The next generation of manufacturing is upon us. Whether it is being referred to as the fourth industrial revolution, Industry 4.0 or 4IR, its impact is undeniable. And as written at The Manufacturer, “Those manufacturers who are slow to adapt will find themselves losing business to competitors who are willing to push forward.” So, what is this phase we find ourselves in, and what shifts do we need to prepare for? Let’s break it down.

Defining Industry 4.0

Before jumping into what Industry 4.0 entails, it’s important to understand the types of demands leading to its prominence. From sustainability to economic digitalization, there are a variety of influences that have driven this era. Perhaps the most significant is the COVID-19 pandemic. Of the many challenges that came with the pandemic, adjusting to meet consumer needs amid major disruptions was just one of them. But unparalleled in relevance is the progression of technological innovation. In response to such factors, you get the fourth industrial revolution in which there is a reconfiguration of how businesses manufacture and distribute their products and services.

There are a few characteristics unique to this budding stage. Aspects include, but are not limited to, increased automation, use of robotics, 5G networks, AI, cloud computing and IoT devices. When implemented, these offer major advantages like enhanced efficiency. In turn, they also offer monetary advantages. It has been predicted that Industry 4.0 could lead to $3.7 trillion in value for global manufacturing by 2025.

Industry 4.0 In Action

This next gen of manufacturing is being put into play by many organizations across fields. From Unilin Group, a flooring manufacturer, turning its largest production facility in Belgium into an Industry 4.0 operation, to Spanish snack food company Leng-d’Or utilizing sensors and collaboration tools to reimagine research and development, there are countless examples. But its reach goes beyond those working directly in manufacturing.

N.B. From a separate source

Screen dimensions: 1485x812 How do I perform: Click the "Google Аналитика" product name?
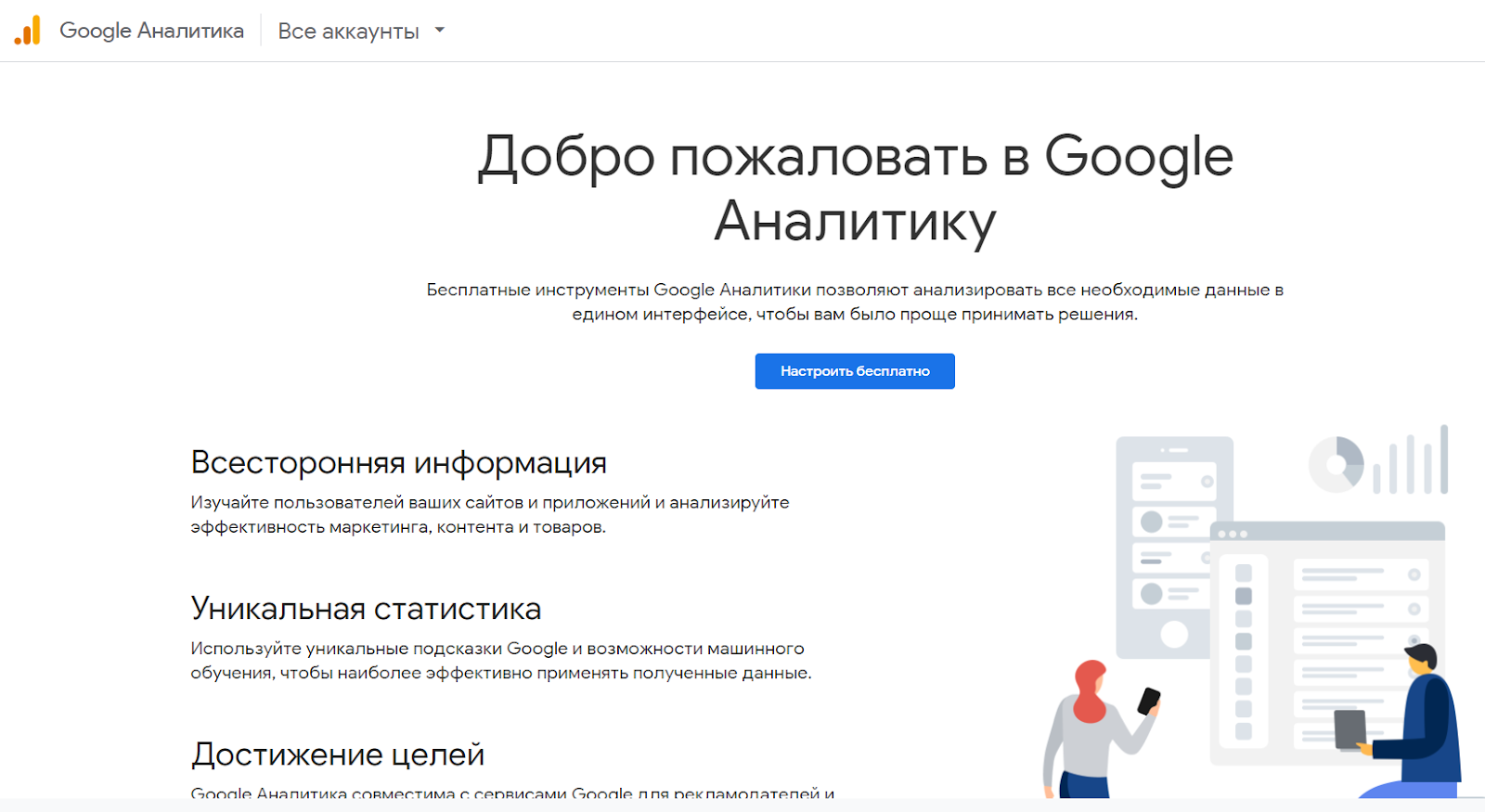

The effects of Industry 4.0 are being felt by all of those with a stake in the supply chain. One such sector is the federal government. “These new capabilities enable agencies to collect real-time, real-world information on the status and location of their people, their assets, their equipment and their infrastructure and know exactly how ready they are for their next mission, whether it’s a military deployment or civilian disaster relief, “explains Peter Dunn in an article for FedTech Magazine.

This shift is also being experienced in sectors like healthcare, aviation and mining where Industrial Internet of Things (IIOT) is being increasingly integrated.

Benefits and Priorities of Industry 4.0

As manufacturers and other industries progress further into the possibilities of Industry 4.0, there is still a lot to explore. But there are benefits sure to come. For one, predictive maintenance is likely to become easier. That means manufacturers will be able to streamline the process of identifying and addressing problems. Although these technical changes have stirred cybersecurity concerns, they also have the potential to improve cybersecurity since operators now have greater access to network data.

While adopting these benefits, it is important to ensure that they are evenly dispersed and handled ethically. Industry 4.0 is global, therefore it will take collaboration to “build roadmaps that re-skill the workforce in preparation,” as put by Revathi Advaithi, Blake Moret and Felipe Bezamat at World Economic Forum. The three priorities that they suggest we uplift in our 4IR journey are innovation, inclusion and sustainability. In other words, we must emphasize the obtainability and overall human and environmental impact as we continue into this next chapter.